Когда приехали обратно, начальник стражи объявил мне, что меня ожидает в гостиной какой-то виконт Лефруа, о котором я понятия не имел. Несколько озадаченно я вошел к себе и увидел там самого прелестного виконта, какого только можно представить. Он бросился ко мне прежде, чем я успел что-то сказать.
— Боже мой! Ты еще живой?! Мне сказали, что ты уехал без охраны, я чуть с ума не сошла!
— Флора, подожди, дай хоть опомниться!
Никогда я не видел ее такой взволнованной и расстроенной, да, честно говоря, и представить не мог.
— Они убьют тебя, они уже здесь! Настоящий Бриан здесь! Они ждут только случая!
Я даже не стал уточнять, кто это "они".
— Почему же не убили? Сегодня у них был прекрасный случай.
— Не знаю. Но ты не должен ездить по городу один. Я тебя умоляю, не давайся им в руки! Леонато никогда не простит тебе…

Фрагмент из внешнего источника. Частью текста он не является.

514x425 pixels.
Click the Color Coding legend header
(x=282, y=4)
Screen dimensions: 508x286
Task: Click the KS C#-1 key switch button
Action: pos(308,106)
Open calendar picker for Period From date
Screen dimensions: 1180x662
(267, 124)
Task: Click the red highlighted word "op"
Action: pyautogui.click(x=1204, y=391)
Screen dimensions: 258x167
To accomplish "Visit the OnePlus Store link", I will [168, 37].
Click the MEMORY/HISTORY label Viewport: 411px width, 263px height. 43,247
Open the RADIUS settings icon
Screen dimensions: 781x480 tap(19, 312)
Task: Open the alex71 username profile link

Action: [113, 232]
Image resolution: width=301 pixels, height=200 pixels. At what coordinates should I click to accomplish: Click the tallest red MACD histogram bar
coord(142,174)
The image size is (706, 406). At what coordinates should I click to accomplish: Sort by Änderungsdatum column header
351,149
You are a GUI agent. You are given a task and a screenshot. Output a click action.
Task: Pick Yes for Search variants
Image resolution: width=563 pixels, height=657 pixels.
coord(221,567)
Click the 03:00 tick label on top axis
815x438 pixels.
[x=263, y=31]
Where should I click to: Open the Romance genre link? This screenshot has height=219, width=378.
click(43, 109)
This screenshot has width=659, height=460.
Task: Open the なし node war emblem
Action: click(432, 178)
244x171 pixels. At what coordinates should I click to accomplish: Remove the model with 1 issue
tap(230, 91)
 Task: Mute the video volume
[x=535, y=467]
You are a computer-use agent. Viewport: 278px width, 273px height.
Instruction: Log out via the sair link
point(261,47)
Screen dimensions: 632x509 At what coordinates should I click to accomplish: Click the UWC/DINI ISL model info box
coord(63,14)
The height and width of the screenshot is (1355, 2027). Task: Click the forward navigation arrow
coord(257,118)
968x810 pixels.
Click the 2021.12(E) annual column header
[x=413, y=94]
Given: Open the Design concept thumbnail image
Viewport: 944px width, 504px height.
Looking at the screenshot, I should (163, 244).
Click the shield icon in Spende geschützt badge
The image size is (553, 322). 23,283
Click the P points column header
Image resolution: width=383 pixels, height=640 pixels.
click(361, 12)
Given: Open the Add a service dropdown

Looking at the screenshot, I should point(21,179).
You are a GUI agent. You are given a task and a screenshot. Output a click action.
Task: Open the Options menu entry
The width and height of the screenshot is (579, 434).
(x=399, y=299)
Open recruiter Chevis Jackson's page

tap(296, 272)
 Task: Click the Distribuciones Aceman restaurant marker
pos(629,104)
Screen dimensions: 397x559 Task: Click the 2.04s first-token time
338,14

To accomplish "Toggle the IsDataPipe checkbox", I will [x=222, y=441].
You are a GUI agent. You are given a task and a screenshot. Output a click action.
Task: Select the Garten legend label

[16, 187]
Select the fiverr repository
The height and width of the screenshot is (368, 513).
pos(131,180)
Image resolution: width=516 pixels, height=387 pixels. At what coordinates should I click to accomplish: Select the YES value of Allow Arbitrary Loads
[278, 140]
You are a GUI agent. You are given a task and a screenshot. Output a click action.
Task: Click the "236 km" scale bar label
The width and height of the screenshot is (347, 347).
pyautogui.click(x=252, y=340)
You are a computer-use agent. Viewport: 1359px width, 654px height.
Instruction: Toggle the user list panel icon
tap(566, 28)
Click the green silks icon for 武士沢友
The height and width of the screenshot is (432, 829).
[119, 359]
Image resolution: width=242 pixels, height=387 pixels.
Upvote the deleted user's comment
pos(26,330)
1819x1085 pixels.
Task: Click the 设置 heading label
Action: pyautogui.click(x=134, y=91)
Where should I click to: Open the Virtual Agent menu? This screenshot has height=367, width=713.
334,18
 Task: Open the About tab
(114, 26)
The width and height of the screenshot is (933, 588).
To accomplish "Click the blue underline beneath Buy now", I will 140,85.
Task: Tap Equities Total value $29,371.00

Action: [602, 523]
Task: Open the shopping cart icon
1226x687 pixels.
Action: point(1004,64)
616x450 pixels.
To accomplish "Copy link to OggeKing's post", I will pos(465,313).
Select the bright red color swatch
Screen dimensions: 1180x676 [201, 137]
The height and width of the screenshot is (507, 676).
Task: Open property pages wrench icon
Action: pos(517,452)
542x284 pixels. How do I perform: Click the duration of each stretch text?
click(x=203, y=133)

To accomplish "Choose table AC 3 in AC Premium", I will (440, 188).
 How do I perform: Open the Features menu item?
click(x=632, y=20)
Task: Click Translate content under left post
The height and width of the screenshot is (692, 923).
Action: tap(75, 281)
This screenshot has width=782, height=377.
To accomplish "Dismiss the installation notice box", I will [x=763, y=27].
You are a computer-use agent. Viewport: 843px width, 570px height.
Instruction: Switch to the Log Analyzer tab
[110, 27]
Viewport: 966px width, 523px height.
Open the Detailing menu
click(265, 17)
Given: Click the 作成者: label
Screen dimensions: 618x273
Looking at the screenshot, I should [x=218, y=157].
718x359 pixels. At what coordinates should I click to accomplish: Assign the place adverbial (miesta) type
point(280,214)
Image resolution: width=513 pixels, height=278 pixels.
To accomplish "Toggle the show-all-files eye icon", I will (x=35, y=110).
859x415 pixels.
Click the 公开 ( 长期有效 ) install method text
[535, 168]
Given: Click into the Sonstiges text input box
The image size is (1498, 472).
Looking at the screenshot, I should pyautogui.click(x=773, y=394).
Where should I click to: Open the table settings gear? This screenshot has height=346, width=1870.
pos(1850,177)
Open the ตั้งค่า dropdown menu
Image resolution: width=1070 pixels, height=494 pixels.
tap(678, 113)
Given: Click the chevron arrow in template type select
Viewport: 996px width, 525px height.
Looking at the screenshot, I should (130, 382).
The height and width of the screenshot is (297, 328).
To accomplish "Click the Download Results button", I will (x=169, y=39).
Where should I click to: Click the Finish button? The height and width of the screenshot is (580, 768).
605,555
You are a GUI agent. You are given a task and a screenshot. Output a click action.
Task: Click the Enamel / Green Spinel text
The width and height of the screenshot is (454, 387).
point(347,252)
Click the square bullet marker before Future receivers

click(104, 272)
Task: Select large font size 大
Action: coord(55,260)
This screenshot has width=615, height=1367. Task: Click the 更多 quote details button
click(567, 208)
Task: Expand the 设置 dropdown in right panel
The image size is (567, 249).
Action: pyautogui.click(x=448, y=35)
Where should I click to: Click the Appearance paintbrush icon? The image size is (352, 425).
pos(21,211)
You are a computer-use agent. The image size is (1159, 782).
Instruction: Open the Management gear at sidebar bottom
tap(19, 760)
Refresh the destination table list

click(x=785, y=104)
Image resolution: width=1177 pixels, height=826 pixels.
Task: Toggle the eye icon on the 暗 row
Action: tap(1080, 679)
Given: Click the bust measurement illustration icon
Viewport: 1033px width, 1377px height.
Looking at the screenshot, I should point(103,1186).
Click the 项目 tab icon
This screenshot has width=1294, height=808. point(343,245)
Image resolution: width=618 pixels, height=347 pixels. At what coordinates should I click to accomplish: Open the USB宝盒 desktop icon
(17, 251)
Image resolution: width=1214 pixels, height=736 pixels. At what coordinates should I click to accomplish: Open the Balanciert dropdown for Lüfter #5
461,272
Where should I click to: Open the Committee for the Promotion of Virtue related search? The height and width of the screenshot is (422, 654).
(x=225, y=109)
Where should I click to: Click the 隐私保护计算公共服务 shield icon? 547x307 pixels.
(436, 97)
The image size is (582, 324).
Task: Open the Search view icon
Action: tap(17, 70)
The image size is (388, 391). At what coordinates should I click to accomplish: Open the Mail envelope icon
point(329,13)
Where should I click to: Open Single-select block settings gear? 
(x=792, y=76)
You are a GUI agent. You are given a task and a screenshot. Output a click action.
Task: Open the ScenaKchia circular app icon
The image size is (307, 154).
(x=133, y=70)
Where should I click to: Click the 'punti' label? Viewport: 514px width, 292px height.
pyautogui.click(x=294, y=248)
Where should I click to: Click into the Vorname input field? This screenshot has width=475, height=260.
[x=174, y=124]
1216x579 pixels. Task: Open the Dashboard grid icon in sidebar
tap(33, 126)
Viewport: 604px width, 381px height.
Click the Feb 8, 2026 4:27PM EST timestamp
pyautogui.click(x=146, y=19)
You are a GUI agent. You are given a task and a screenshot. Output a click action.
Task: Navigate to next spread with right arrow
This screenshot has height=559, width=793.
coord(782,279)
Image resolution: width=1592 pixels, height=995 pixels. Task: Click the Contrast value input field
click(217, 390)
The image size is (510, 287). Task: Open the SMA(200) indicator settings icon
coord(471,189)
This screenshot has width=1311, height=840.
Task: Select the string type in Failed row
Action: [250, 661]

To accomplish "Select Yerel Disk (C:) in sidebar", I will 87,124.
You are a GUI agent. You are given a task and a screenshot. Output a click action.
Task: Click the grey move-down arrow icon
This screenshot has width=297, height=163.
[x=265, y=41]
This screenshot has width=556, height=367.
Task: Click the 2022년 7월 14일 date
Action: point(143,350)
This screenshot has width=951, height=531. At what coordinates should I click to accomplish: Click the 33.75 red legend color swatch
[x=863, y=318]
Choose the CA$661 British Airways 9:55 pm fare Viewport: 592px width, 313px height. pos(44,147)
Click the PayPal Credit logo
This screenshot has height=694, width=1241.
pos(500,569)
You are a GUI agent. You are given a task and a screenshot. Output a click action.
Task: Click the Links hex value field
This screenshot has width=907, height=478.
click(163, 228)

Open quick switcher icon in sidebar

Я смотрел на нее и удивлялся: не могла же она так притворяться?
— Передай Леонато, что он опоздал. Я оживил его.
— Кого оживил? — не поняла она, — ты что, лекарь?
— Невероятно! Флора, неужели и ты ничего не знаешь?
— Чего не знаю? Ты о чем?
Непонимание было неподдельное. Выходит, Фурский ее просто использовал: ее красоту, ее изворотливость и все ее таланты.
— Ну не знаешь, и не надо, — сказал я.
Я поцеловал ее. Из благодарности и затем, чтобы забыть Эрну. Губы у виконта Лефруа были горячие, торопливые, шея нежная, мочки ушей мягкие, розовые. Я хотел отвлечься, а понял только одно: женщин много, но второй Эрны нет и быть не может.
— Почему ты тогда уехала, Флора? Что случилось?
— Ради бога, не спрашивай! Это ужас какой-то!
— К тебе заходила моя знахарка? Что она тебе сказала?
Флора уткнулась лбом мне в грудь, замотала головой, как будто хотела избавиться от наваждения.
— Бриан, это страшная женщина! Я боюсь ее! Она на всё способна! Твое счастье, что она тебя любит!
— Мое счастье где-то потерялось, — усмехнулся я.
Флора не стала даже обедать и уехала скоро. Леонато не знал, что она в Стеклянном Городе. Она говорила, что боится его, но, по-моему, больше была запугана моей Эрной, Эрной, которая разогнала от меня всех женщин, включая кухарок и портних, и которой я и самой стал теперь не нужен.
****** ********* ******* ******** *
* * * * *
* ** 21
Я не внял предупреждениям. То ли самоуверен был, то ли так расстроен, что хотел безрассудного риска. Я взял только Кира и отправился в другой конец города, в квартал Стекольщиков, в дом из красного и белого кирпича с черепичной крышей, садиком и детскими качелями во дворе.